The trick is though, that now, you have 1 round to cast Revivify again, since they've just "died". This brings them back, for 1000gp of diamonds, with no level loss.

So, your ally drops. You cast Revenance, and they continue fighting. After the fight is over, you dismiss the spell, and then immediately cast Revivify. For the slim cost of 1000gp, you have prevented your party member's death and all the complications that come with it.
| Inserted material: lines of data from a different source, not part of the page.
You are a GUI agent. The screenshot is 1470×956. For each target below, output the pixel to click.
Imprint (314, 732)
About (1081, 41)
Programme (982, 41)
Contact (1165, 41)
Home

Back to the point ... I haven't decided if this trick is "cheese" or "clever". I mean, it's definitely clever since I came up with it. The test is, if anyone ELSE uses it, are they cheesy or clever? The original person to find an exploit is always clever. If you just read it off a bored though, then you're not clever ... you're either cheesy, or not cheesy.

tyckspoon
2007-12-19, 05:01 PM
I think that's exactly how those spells are meant to be used. Even with the combination, you're not properly emulating Resurrection or True Res; Revenance and Revivify work as raise dead, which means you need a reasonably intact body. If your friend managed to get killed by way of hideous mutilation (I don't think it is ever very clearly stated what constitutes sufficient mutilation, tho), you still need to pay the extra cost for a Resurrection. I believe those spells are just an admission from the designers that higher level combat is more lethal than they'd meant it to be, and the death penalties of lost levels and lost cash are too harsh if all of your visits through the Revolving Door Lobby of the Dead are by way of Raise Dead or Resurrections.

Illiterate Scribe
2007-12-19, 05:40 PM
Good heavens, people, in my group's campaign world, most systems of warfare are built on explosive runes!

Doomsy
2007-12-19, 10:15 PM
I've always wondered if you could perhaps set up the old snap-the-wand trick as some kind of obscenely awesome booby trap. Like just saw partly through it and set it up in the way of a door or wedged against a wall, etc, or some more elaborate style time-bomb involving crude mechanical traps.